● Work request: Retype the listing that follows, exactly as written.

BEGIN Exercise input

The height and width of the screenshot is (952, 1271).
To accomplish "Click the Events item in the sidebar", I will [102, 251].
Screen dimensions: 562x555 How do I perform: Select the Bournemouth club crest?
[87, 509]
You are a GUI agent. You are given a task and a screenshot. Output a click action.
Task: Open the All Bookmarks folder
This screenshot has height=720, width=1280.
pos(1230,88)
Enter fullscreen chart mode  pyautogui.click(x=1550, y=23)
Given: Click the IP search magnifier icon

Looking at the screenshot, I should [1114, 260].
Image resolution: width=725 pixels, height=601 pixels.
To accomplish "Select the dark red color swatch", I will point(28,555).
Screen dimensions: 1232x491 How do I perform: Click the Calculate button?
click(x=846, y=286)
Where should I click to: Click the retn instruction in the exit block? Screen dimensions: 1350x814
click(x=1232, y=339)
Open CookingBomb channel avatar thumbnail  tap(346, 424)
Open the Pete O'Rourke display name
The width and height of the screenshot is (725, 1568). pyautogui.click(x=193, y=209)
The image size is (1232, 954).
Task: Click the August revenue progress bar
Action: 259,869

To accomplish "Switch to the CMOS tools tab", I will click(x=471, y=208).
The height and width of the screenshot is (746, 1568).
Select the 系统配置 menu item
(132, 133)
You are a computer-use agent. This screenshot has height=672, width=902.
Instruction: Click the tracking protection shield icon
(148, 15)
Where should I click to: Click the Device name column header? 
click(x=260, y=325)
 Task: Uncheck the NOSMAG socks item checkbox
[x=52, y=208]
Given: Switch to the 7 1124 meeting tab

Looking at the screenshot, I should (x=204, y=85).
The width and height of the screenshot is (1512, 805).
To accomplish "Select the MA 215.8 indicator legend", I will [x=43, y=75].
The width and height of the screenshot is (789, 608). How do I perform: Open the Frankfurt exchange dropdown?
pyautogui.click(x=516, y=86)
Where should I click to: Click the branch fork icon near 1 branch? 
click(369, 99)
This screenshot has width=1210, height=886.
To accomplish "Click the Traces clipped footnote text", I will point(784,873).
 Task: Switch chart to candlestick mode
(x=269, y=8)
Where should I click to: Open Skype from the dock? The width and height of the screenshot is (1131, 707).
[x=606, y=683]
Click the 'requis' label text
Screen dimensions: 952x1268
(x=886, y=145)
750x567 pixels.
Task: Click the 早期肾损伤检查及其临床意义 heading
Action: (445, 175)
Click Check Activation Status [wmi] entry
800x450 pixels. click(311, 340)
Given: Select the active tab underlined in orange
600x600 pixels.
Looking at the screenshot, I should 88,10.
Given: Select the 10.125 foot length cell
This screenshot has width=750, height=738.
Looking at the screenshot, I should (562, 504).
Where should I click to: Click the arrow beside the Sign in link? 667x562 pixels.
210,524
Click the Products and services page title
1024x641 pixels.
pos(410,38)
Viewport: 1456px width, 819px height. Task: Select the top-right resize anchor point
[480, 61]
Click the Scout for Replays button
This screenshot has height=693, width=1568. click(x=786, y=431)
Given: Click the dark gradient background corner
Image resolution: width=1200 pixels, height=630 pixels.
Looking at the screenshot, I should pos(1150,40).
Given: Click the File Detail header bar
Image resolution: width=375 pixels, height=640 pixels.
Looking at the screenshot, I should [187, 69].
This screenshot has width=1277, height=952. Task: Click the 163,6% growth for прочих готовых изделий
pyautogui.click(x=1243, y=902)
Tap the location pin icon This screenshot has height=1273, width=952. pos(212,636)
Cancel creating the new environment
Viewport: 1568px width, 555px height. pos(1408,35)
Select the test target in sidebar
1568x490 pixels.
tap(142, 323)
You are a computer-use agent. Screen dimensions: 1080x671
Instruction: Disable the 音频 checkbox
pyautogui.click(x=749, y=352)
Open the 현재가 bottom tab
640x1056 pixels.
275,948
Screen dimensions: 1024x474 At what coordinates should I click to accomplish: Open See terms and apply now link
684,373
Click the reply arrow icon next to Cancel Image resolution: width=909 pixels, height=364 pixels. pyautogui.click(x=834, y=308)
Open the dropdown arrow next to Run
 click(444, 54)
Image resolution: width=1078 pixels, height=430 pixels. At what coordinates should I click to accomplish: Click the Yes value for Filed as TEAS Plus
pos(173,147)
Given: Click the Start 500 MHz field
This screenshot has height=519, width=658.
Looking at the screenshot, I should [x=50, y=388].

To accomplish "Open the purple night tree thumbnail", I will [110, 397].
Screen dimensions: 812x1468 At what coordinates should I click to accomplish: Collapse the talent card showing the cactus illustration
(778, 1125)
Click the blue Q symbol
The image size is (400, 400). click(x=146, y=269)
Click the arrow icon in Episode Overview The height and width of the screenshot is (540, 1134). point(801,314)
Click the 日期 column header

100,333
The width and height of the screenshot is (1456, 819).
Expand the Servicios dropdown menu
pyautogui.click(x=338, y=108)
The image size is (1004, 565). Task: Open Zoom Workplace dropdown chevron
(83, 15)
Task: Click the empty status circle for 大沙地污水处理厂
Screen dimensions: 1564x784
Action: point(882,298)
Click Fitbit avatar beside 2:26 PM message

END Exercise input

● Answer area:
The height and width of the screenshot is (952, 1271).
To accomplish "Click the Events item in the sidebar", I will [102, 251].
Screen dimensions: 562x555 How do I perform: Select the Bournemouth club crest?
[87, 509]
You are a GUI agent. You are given a task and a screenshot. Output a click action.
Task: Open the All Bookmarks folder
This screenshot has height=720, width=1280.
pos(1230,88)
Enter fullscreen chart mode  pyautogui.click(x=1550, y=23)
Given: Click the IP search magnifier icon

Looking at the screenshot, I should [1114, 260].
Image resolution: width=725 pixels, height=601 pixels.
To accomplish "Select the dark red color swatch", I will point(28,555).
Screen dimensions: 1232x491 How do I perform: Click the Calculate button?
click(x=846, y=286)
Where should I click to: Click the retn instruction in the exit block? Screen dimensions: 1350x814
click(x=1232, y=339)
Open CookingBomb channel avatar thumbnail  tap(346, 424)
Open the Pete O'Rourke display name
The width and height of the screenshot is (725, 1568). pyautogui.click(x=193, y=209)
The image size is (1232, 954).
Task: Click the August revenue progress bar
Action: 259,869

To accomplish "Switch to the CMOS tools tab", I will click(x=471, y=208).
The height and width of the screenshot is (746, 1568).
Select the 系统配置 menu item
(132, 133)
You are a computer-use agent. This screenshot has height=672, width=902.
Instruction: Click the tracking protection shield icon
(148, 15)
Where should I click to: Click the Device name column header? 
click(x=260, y=325)
 Task: Uncheck the NOSMAG socks item checkbox
[x=52, y=208]
Given: Switch to the 7 1124 meeting tab

Looking at the screenshot, I should (x=204, y=85).
The width and height of the screenshot is (1512, 805).
To accomplish "Select the MA 215.8 indicator legend", I will [x=43, y=75].
The width and height of the screenshot is (789, 608). How do I perform: Open the Frankfurt exchange dropdown?
pyautogui.click(x=516, y=86)
Where should I click to: Click the branch fork icon near 1 branch? 
click(369, 99)
This screenshot has width=1210, height=886.
To accomplish "Click the Traces clipped footnote text", I will point(784,873).
 Task: Switch chart to candlestick mode
(x=269, y=8)
Where should I click to: Open Skype from the dock? The width and height of the screenshot is (1131, 707).
[x=606, y=683]
Click the 'requis' label text
Screen dimensions: 952x1268
(x=886, y=145)
750x567 pixels.
Task: Click the 早期肾损伤检查及其临床意义 heading
Action: (445, 175)
Click Check Activation Status [wmi] entry
800x450 pixels. click(311, 340)
Given: Select the active tab underlined in orange
600x600 pixels.
Looking at the screenshot, I should 88,10.
Given: Select the 10.125 foot length cell
This screenshot has width=750, height=738.
Looking at the screenshot, I should (562, 504).
Where should I click to: Click the arrow beside the Sign in link? 667x562 pixels.
210,524
Click the Products and services page title
1024x641 pixels.
pos(410,38)
Viewport: 1456px width, 819px height. Task: Select the top-right resize anchor point
[480, 61]
Click the Scout for Replays button
This screenshot has height=693, width=1568. click(x=786, y=431)
Given: Click the dark gradient background corner
Image resolution: width=1200 pixels, height=630 pixels.
Looking at the screenshot, I should pos(1150,40).
Given: Click the File Detail header bar
Image resolution: width=375 pixels, height=640 pixels.
Looking at the screenshot, I should [187, 69].
This screenshot has width=1277, height=952. Task: Click the 163,6% growth for прочих готовых изделий
pyautogui.click(x=1243, y=902)
Tap the location pin icon This screenshot has height=1273, width=952. pos(212,636)
Cancel creating the new environment
Viewport: 1568px width, 555px height. pos(1408,35)
Select the test target in sidebar
1568x490 pixels.
tap(142, 323)
You are a computer-use agent. Screen dimensions: 1080x671
Instruction: Disable the 音频 checkbox
pyautogui.click(x=749, y=352)
Open the 현재가 bottom tab
640x1056 pixels.
275,948
Screen dimensions: 1024x474 At what coordinates should I click to accomplish: Open See terms and apply now link
684,373
Click the reply arrow icon next to Cancel Image resolution: width=909 pixels, height=364 pixels. pyautogui.click(x=834, y=308)
Open the dropdown arrow next to Run
 click(444, 54)
Image resolution: width=1078 pixels, height=430 pixels. At what coordinates should I click to accomplish: Click the Yes value for Filed as TEAS Plus
pos(173,147)
Given: Click the Start 500 MHz field
This screenshot has height=519, width=658.
Looking at the screenshot, I should [x=50, y=388].

To accomplish "Open the purple night tree thumbnail", I will [110, 397].
Screen dimensions: 812x1468 At what coordinates should I click to accomplish: Collapse the talent card showing the cactus illustration
(778, 1125)
Click the blue Q symbol
The image size is (400, 400). click(x=146, y=269)
Click the arrow icon in Episode Overview The height and width of the screenshot is (540, 1134). point(801,314)
Click the 日期 column header

100,333
The width and height of the screenshot is (1456, 819).
Expand the Servicios dropdown menu
pyautogui.click(x=338, y=108)
The image size is (1004, 565). Task: Open Zoom Workplace dropdown chevron
(83, 15)
Task: Click the empty status circle for 大沙地污水处理厂
Screen dimensions: 1564x784
Action: point(882,298)
Click Fitbit avatar beside 2:26 PM message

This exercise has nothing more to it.